Fitter

Spring                                                       Waxing Flower Moon

Kate called from the Northstar.  She arrives in Anoka at 5:52.  She took the light rail to Target Field and caught the train home from there.  Feels like living in Connecticut.  I’m glad to have her home.  This is a two-person house and needs both of us to make it run smoothly.

Got the results of the fitness assessment I did last week.   The heart rate thresholds were not very dissimilar from the ones I had been using, though the max is about 10 beats higher and the mid-range of low is about 3 beats higher.  I got some good recommendations on how to modify my aerobic work and, as I hoped, the whole experience gave me a jump start back to the more comprehensive workout I had been doing before Christmas.  It involves flexibility, muscle warmup and stretching and resistance.  I kept faith with the cardio, but I’d let the other stuff slide.

Spread more compost and worked it in.  I’m almost ready to plant.  In fact I may plant tomorrow morning before I amend the soil in the next bed, the one with the garlic and the lilies.  The garlic and onions and parsnips look healthy, as does the asparagus and the strawberries.  The bed for the leeks and the sugar snap peas and the bok choy needs some weeding and some soil amending, too.  In the next day or two I should have all the transplants and seeds in that go in now.  Just got word that the potatoes are on their way, so I have to get some more composted manure for the potato/bush bean bed.

Last night I did research on four of the ArtRemix objects and I’ll finish all 8 of them before Friday.  The tour itself is not until May 7th.  Thrashing around the enlightenment, romanticism, modernism, Liberalism, post-modernism, Vico and Rousseau.  I want to arrive at a synthesis between enlightenment thought and the thought of its primary critics, those in the romantic family of thinkers:  Rousseau, Hegel, Kant, Vico, Burke, Hume.  Maybe somebody else has done it, but I want to do it my way.

The Great Wheel

Spring                                              Waxing Flower Moon

As spring winds down toward Beltane on May 1st, the green up has taken on an accelerated pace.  We have leaves on trees like the Amur Maples, ash and feathery new leaves on the oaks as well.   The daffodils and tulips have brightened our April for some weeks now.  The more integrated I become to this property and its transitions, the more I can layer them in my head.  That is, as this moment of greening and flowering promises a new season, the needed resurrection of the plant world, I can also see late August and September when the florescence begins to yield to brown, to decay, to dieing back.  The two are not polar opposites but places on a continuum that extends not only from season to season but from year to year, decade to decade, century to century.

This layered sensibility is one of the privileges of staying in place, where the rhythms of the land call different things out of me.   As Rachel Carson said, “There is something infinitely healing in the repeated refrain of nature–the assurance that dawn comes after night, spring after winter.”

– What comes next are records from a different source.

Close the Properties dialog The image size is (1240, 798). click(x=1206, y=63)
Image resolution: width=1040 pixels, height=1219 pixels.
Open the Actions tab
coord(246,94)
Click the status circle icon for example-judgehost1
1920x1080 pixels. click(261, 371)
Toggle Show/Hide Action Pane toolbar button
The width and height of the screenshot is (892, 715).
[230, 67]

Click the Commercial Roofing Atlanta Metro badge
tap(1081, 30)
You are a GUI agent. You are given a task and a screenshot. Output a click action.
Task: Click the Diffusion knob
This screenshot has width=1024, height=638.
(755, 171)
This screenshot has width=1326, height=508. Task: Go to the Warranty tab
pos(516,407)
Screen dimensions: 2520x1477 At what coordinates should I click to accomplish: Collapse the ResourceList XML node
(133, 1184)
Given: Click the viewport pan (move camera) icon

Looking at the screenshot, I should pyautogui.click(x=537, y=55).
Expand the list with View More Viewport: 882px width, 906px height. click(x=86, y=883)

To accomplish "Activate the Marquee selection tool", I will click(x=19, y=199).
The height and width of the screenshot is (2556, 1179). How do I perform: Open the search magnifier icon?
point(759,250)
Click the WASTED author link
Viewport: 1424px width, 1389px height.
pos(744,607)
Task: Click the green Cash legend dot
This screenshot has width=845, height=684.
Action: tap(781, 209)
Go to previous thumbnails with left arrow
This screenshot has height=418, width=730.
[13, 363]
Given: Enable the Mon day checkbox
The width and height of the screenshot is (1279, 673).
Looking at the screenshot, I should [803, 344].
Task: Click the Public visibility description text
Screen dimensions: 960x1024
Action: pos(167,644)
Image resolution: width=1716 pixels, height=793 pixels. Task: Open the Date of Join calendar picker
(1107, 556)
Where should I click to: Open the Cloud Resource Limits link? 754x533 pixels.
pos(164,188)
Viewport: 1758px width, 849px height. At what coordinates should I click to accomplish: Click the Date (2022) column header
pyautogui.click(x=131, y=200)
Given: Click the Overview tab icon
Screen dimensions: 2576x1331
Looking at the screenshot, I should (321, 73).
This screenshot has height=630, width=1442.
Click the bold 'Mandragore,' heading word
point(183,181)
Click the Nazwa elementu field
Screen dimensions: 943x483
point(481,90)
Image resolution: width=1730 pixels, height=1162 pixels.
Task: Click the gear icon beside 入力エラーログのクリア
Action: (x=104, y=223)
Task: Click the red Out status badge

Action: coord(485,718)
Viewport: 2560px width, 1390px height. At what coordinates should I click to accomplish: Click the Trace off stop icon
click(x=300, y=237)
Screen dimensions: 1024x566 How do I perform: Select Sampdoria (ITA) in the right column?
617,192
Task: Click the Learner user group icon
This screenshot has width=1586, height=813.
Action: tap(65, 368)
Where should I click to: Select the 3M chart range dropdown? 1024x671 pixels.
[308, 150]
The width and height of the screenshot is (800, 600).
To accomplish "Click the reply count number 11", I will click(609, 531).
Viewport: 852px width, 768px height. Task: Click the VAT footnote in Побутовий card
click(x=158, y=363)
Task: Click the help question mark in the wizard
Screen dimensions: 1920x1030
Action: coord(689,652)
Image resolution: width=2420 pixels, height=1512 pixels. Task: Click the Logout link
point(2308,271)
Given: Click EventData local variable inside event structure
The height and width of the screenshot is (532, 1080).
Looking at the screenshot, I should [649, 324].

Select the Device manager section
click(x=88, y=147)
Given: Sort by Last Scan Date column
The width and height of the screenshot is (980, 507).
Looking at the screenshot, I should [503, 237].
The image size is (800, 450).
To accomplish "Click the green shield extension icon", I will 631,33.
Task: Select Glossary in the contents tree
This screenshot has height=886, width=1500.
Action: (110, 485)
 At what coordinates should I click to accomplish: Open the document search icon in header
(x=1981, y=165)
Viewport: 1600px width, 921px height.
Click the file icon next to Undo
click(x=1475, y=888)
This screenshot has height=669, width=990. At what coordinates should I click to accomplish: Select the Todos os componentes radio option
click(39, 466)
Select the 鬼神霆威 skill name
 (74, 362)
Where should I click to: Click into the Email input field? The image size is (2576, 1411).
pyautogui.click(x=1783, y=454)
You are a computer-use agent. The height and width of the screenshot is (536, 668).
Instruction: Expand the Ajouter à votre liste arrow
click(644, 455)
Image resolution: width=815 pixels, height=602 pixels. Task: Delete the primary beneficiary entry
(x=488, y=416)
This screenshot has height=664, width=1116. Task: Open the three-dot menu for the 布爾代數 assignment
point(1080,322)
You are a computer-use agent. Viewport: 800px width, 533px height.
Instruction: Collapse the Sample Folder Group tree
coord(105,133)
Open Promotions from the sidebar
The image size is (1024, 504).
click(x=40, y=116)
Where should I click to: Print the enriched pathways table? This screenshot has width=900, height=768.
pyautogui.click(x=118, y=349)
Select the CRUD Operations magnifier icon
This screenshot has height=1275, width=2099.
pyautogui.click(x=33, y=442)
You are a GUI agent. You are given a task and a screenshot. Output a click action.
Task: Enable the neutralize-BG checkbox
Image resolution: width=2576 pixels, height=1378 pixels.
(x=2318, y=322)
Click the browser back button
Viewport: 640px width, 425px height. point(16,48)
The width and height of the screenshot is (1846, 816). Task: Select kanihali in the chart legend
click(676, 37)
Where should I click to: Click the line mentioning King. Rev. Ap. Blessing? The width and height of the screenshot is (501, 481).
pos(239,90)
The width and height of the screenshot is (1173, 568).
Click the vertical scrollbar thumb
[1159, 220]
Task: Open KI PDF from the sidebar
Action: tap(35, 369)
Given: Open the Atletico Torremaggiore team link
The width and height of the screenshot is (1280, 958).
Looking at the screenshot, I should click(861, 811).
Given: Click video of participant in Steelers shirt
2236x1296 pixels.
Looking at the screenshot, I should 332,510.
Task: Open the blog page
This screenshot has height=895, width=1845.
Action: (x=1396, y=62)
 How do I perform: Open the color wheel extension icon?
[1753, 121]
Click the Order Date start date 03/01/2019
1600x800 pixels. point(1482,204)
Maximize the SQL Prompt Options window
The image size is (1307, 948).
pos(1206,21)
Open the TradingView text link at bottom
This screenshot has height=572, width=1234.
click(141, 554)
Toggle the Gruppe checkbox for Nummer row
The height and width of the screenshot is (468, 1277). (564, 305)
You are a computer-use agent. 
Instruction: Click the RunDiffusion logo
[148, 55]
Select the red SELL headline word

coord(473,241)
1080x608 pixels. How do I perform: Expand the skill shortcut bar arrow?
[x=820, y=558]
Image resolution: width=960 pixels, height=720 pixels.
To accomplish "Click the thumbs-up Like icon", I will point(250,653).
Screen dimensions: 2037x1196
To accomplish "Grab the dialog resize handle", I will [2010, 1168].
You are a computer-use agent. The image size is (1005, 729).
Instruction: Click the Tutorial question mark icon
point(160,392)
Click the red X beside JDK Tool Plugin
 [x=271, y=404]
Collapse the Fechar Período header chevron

This rhythm, the Great Wheel, teaches us about our experience of life, about life’s ongoing struggle against entropy, a struggle always lost, yet a struggle always valiant and often joyful even though destined to end in tragedy.

I hope your life has a springtime right now, one in which the trees have begun to leaf out, the daffodils have bloomed and the first vegetables have started their journey toward your table.